Le dessin, voix des maux collectifs
Elle crée alors l’association Déflagrations, dans le but d’identifier, protéger et rassembler ces récits graphiques de toutes époques, de tous continents. Des croquis d’enfants survivant·es de la Shoah ou de parcours migratoires torturés, des gribouillis de Raqqa en Syrie, de Sarajevo, du 11 septembre 2001, du Rwanda. Des dessins d’enfants disséminés dans les archives à Londres, Berlin ou Madrid, des dessins gardés dans les locaux d’ONG et de leurs acteurs humanitaires (comme Médecins sans frontières, qui nous a transmis quelques dessins) ou dans les musées du souvenir. Des images de la guerre, créées pour survivre, qui peuvent panser des plaies bien plus grandes encore. Des plaies sociétales.

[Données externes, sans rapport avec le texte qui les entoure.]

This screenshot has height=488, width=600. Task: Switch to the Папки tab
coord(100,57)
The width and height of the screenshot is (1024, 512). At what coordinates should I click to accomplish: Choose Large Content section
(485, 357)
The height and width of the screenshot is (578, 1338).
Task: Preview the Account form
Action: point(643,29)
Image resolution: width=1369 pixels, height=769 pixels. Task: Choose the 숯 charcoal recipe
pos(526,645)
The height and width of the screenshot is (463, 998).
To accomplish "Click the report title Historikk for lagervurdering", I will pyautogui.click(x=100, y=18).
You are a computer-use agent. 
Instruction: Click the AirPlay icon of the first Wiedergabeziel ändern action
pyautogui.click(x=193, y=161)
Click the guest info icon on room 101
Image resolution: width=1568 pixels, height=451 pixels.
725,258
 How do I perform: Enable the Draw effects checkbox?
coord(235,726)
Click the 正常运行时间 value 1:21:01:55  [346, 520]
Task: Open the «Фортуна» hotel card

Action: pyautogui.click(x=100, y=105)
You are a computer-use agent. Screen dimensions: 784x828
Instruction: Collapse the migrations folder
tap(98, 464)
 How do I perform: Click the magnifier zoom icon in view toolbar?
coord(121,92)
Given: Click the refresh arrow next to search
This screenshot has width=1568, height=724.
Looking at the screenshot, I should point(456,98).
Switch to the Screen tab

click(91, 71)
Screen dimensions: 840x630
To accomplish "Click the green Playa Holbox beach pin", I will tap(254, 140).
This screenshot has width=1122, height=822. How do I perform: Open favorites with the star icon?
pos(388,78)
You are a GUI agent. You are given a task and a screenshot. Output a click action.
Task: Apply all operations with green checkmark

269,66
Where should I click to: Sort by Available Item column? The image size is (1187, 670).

« Ma première question, c’était : “Quelle image peut rendre visible la guerre et ses effets ?”, se souvient-elle aujourd’hui. Quelle image nous permet de garder les yeux ouverts ? Nous avons tous été devant des dessins d’enfants, ce sont des images qui ne sont pas des illustrations du réel mais des recompositions personnelles : ils mélangent des éléments réels, symboliques imaginaires, ils déforment, cachent, exagèrent, superposent des temporalités. Un enfant peut montrer une scène de pillages, d’exécutions, et ajouter un soleil, une végétation, des animaux, une juxtaposition parfois surprenante, énigmatique, mais qui fait sens pour lui. Ce sont des images ouvertes, qui nous laissent avec notre imaginaire, avec le mystère de ce qui est parfois insondable. Au quotidien, on est envahi·es par des images immédiatement visibles et lisibles. Là, on doit s’attarder devant ces figurations et tenter d’approcher l’expérience intime. Voilà la force de ces dessins d’enfants. »
En 2021, le dessin de Kenza, la survivante de l’attentat du 14 juillet 2016 à Nice, a rejoint des centaines d’autres entre les murs du Mucem, à Marseille, dans le cadre de l’exposition « Déflagrations : dessins d’enfants et violences de masse ». Quand Kenza visite l’exposition et trouve son dessin au milieu des autres, elle vacille : « On n’a pas vraiment vécu la même chose, mais on a le même rapport [au monde] : on entend des tirs, des trucs, même si ce n’est pas là. On est comme unis ici, rassemblés, même si on se connaît pas. » Six ans après l’attaque, l’enfant désormais âgée de 11 ans reste fragile, mais ce dessin est l’expression de son courage, sa voix à elle pour montrer ce qui persiste. « Je veux que les gens voient ma colère, mes émotions, ce que j’ai vécu », résume-t-elle. En 2019, en séance avec une art-thérapeute où il fallait représenter son super pouvoir, elle a fabriqué un petit masque bleu avec des plumes jaunes sur lequel elle a collé des dizaines d’yeux, comme pour illustrer son hypervigilance : « Quand on voit, on se sauve. » •
Cet article a été édité par Mathilde Blézat.
(1) Rithy Panh est un réalisateur franco-cambodgien, survivant des horreurs perpétrées par le régime des Khmers rouges entre 1975 et 1979. Ses films Les Gens de la rizière (1994) et S21. La machine de mort khmère rouge (2002) ont fait date. Son travail se concentre sur le traumatisme et le travail du deuil.
(2) Pratiquée depuis 1987, l’EMDR est une psychothérapie par mouvements oculaires qui cible les mémoires traumatiques des individus.